Skill gaps: Role-based training paths and recorded playbooks.
Actionable next steps
Pick one compliance workflow with high manual load.
Define a minimal event schema and connect it to your CI and infra.
Keep data and logs inside your perimeter for clear custody.
Set a goal such as 50% automation and 30% fewer findings in one quarter.
Publish an audit-ready export to prove it works.

Talk to Us
❓ Frequently Asked Questions (FAQs)
Q1. How did you achieve 60% automation without adding audit risk?
A1. We moved controls into the runtime. DevOps and infra events triggered policy checks, approvals, and evidence capture automatically. Custom agents handled policy parsing, document mapping, and audit-trail logging. High-risk changes paused for review. Low-risk changes flowed with guardrails. All logs stayed on-prem in the client’s SIEM, so auditors could verify proof directly.
Q2. What evidence do auditors expect after an AI-enabled compliance build?
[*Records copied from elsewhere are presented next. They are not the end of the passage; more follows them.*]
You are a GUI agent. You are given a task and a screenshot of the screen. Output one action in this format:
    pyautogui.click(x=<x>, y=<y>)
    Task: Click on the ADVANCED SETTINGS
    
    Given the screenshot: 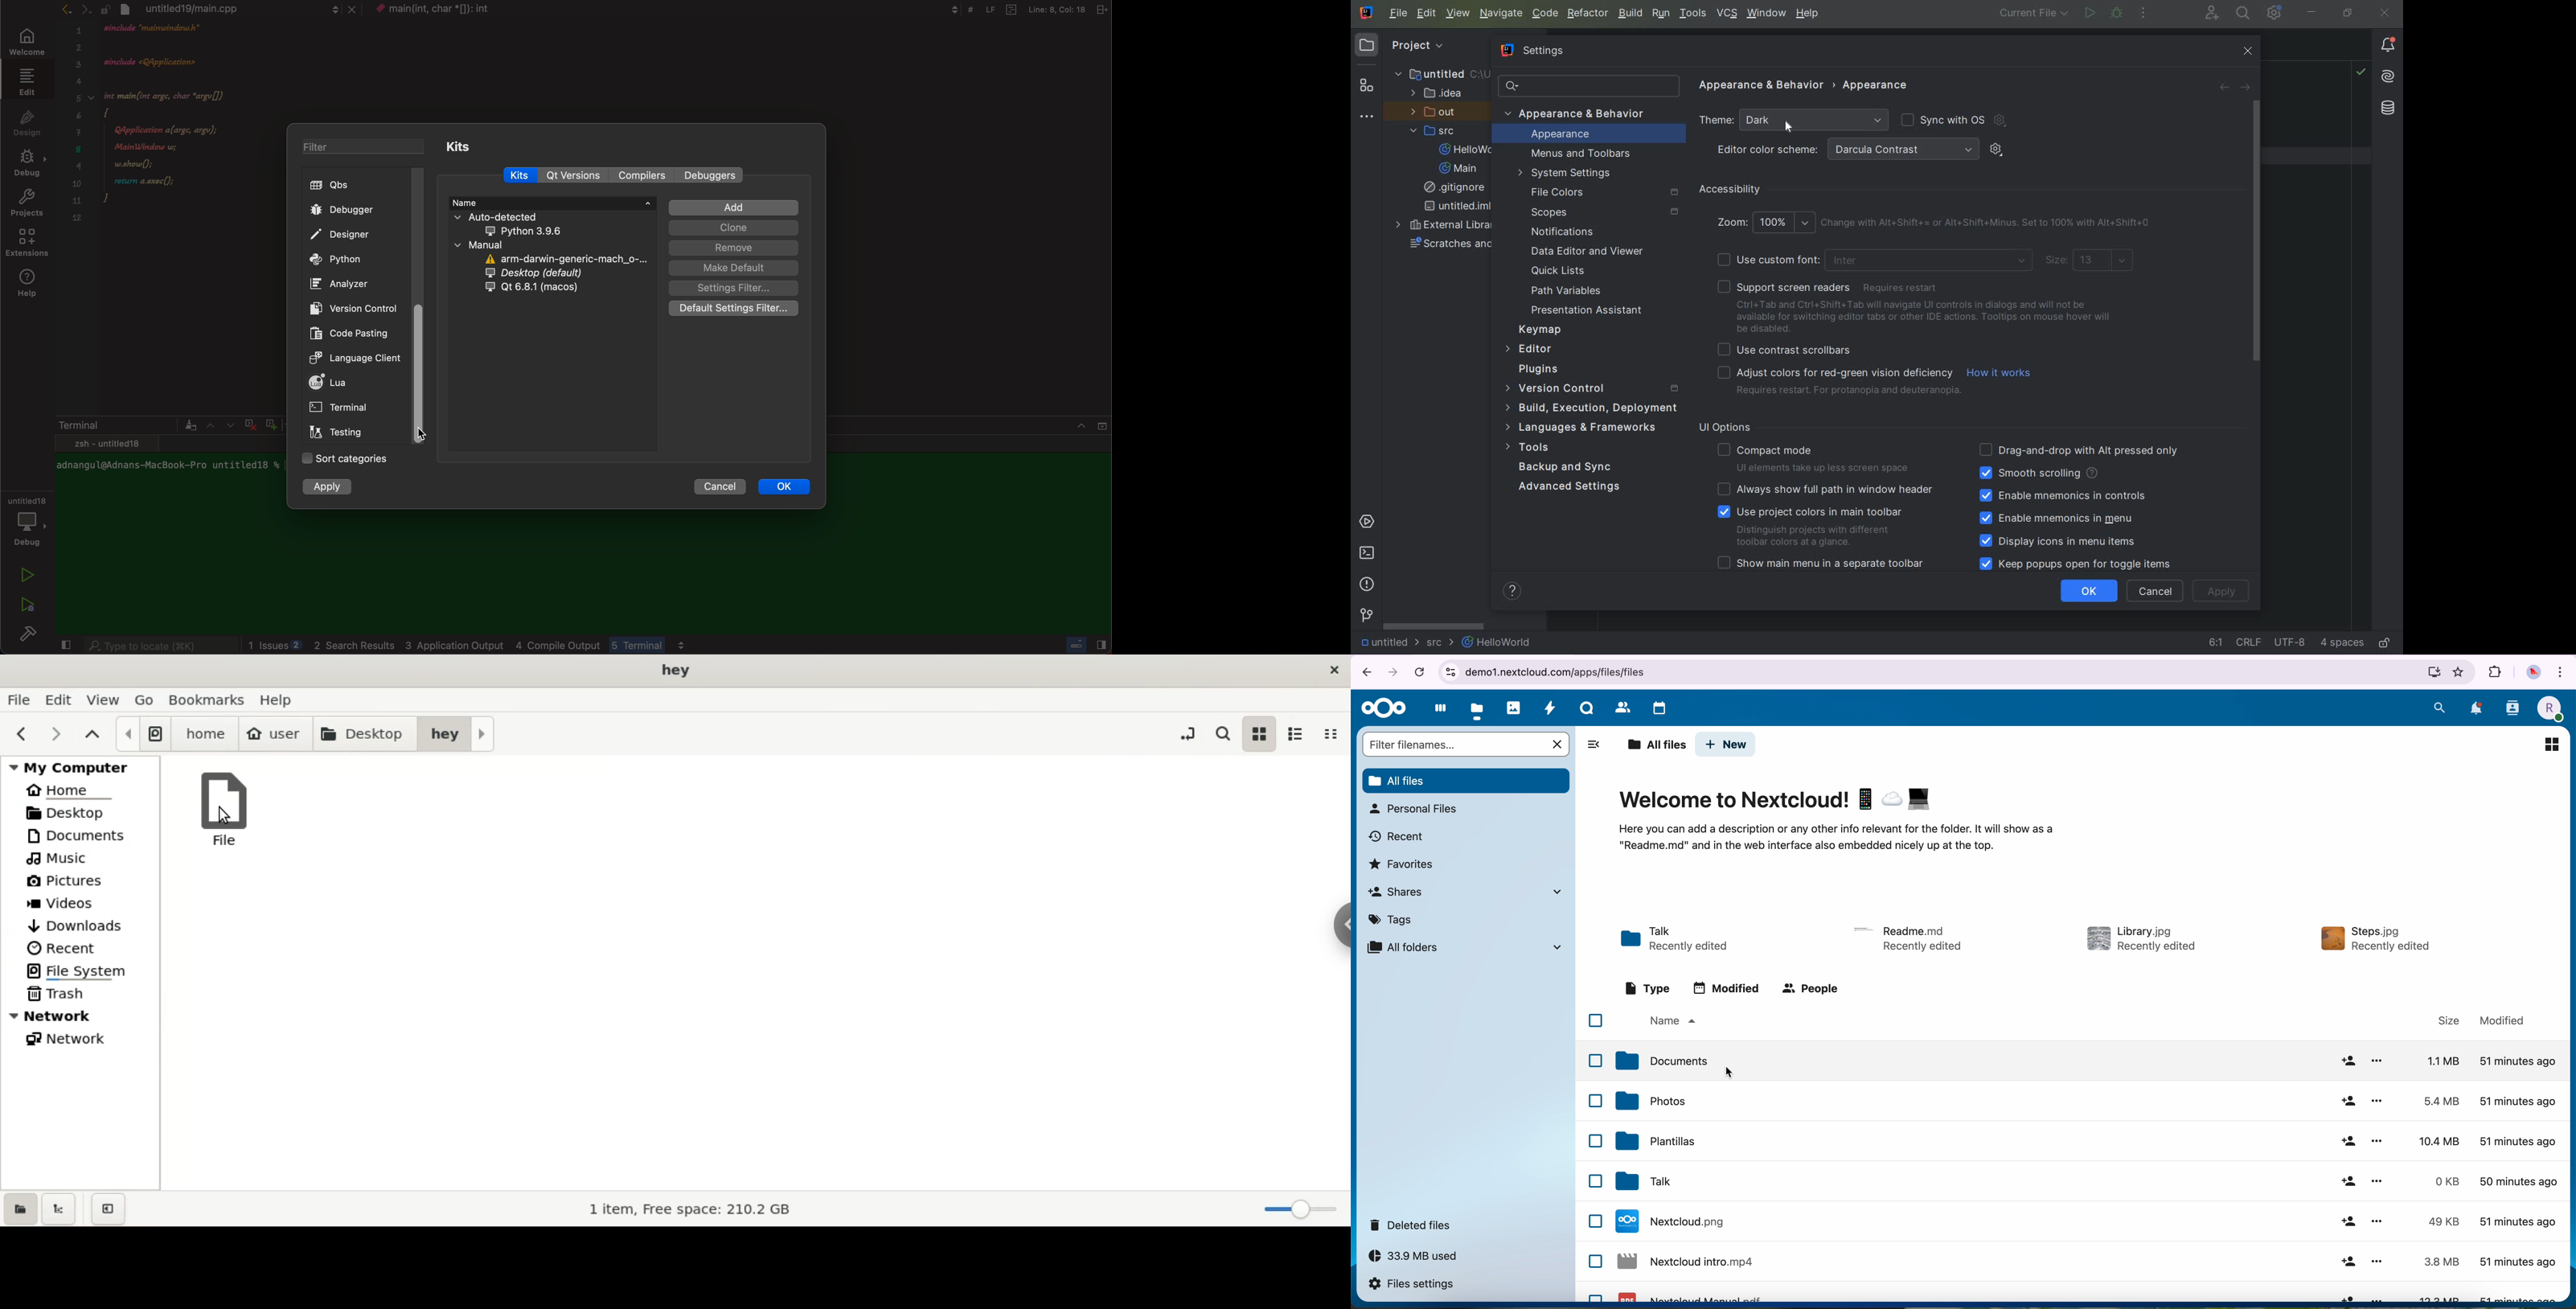 What is the action you would take?
    pyautogui.click(x=1568, y=489)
A2. Complete lineage and owners, evaluations before promotion, and a unified audit trail. That trail should include data approvals, feature changes, training runs, deployments, inference calls, access logs, human overrides, and exception workflows with timestamps and approvals. Exportable reports and reviewer dashboards shorten assessments and reduce findings.
Q3. Can on-prem AI scale like cloud while keeping sovereignty?
A3. Yes. Use containerized services on Kubernetes, GPU pools with autoscaling, and a model registry for versioning and rollback. Keep secrets in a vault, route telemetry to your SIEM, and segment networks by risk tier. This design scales capacity while maintaining data residency and delivered the outcomes in the case study, including 60% task automation and $2.5M in projected annual savings.